What This Calculator Does
This tool estimates how long a VinFast electric vehicle takes to DC fast charge from roughly 10% to 80% state of charge — the most common fast-charging window automakers quote. Charging beyond 80% slows dramatically to protect the battery, so the 10–80% range is the practical fast-charge benchmark.
How to Use It
Enter your VinFast model's battery capacity in kWh (for example, the VF 8 uses around 82 kWh), the DC charger's maximum power in kW (public chargers commonly offer 50, 100, 150, or 350 kW), and a realistic charging efficiency percentage (85–92% is typical, accounting for taper and thermal losses).
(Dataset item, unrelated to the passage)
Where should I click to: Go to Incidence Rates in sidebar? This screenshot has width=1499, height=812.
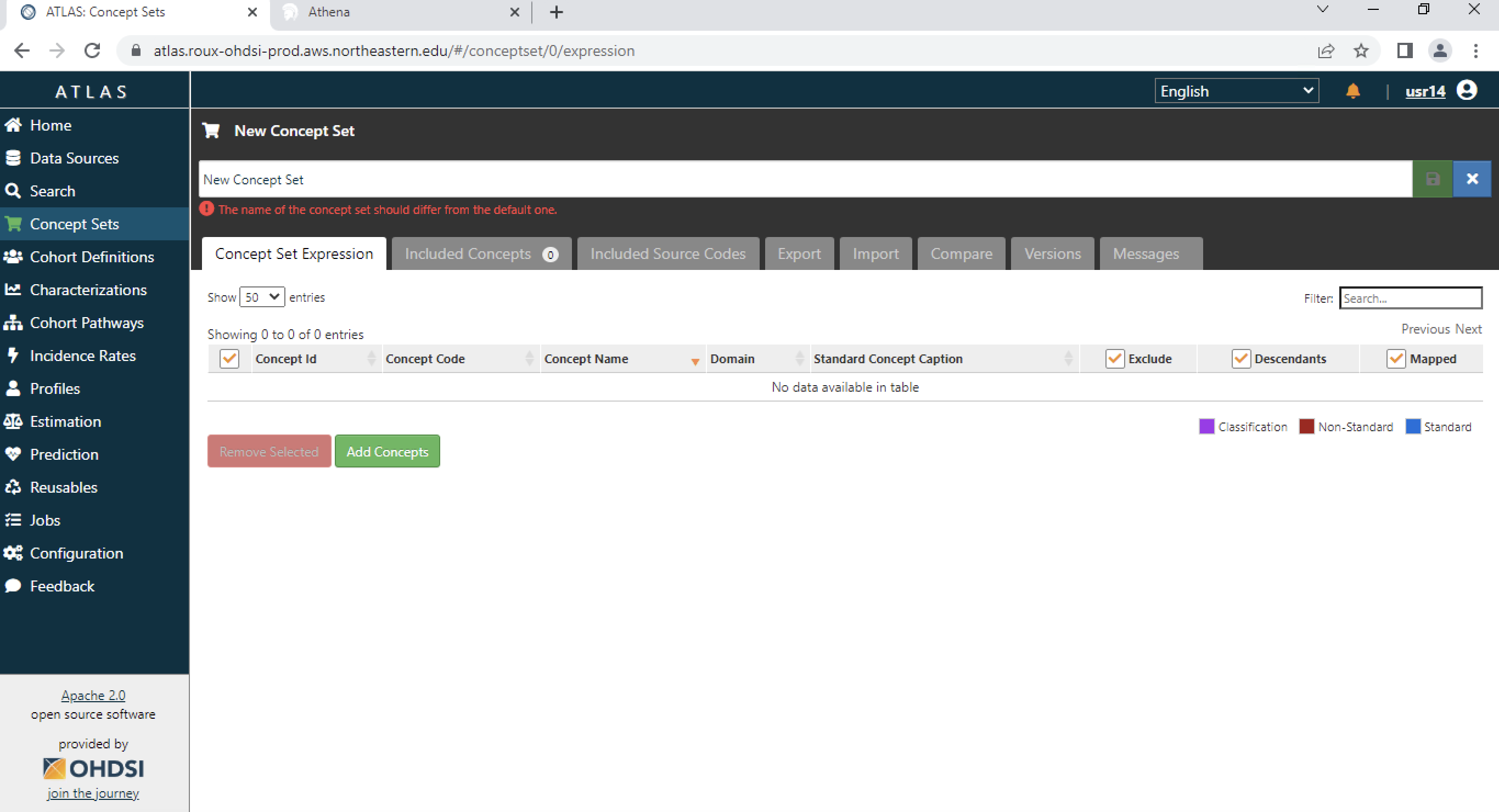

The calculator returns the estimated time in both minutes and hours.
The Formula Explained
The energy added across the 10–80% window equals 70% of the battery capacity. Dividing that energy by the effective charging power (rated power multiplied by efficiency) gives the time in hours, which we convert to minutes:
$$t_{\text{min}} = \frac{0.70 \times \text{Capacity (kWh)}}{\text{Power (kW)} \times \dfrac{\text{Efficiency (\%)}}{100}} \times 60$$
The efficiency factor lumps together charge-curve taper, conversion losses, and battery thermal management. Real-world sessions vary with temperature, battery age, and how aggressively the charger throttles near the top of the window.
Worked Example
For a VinFast VF 8 with an 82 kWh pack on a 150 kW charger at 90% efficiency: energy added = \(82 \times 0.70 = 57.4\) kWh. Time = \(57.4 \div (150 \times 0.90) \times 60 = 57.4 \div 135 \times 60 \approx 25.5\) minutes.
FAQ
Why only 10% to 80%? Above 80% the charge rate drops sharply to preserve battery health, so manufacturers and this calculator focus on the fast portion.
Why isn't the result exactly capacity ÷ power? Because no charger delivers peak power the whole time and some energy is lost — the efficiency input approximates that.
Is this VinFast-specific? The model is generic but pre-filled with VinFast-typical values; it works for any EV if you adjust the inputs.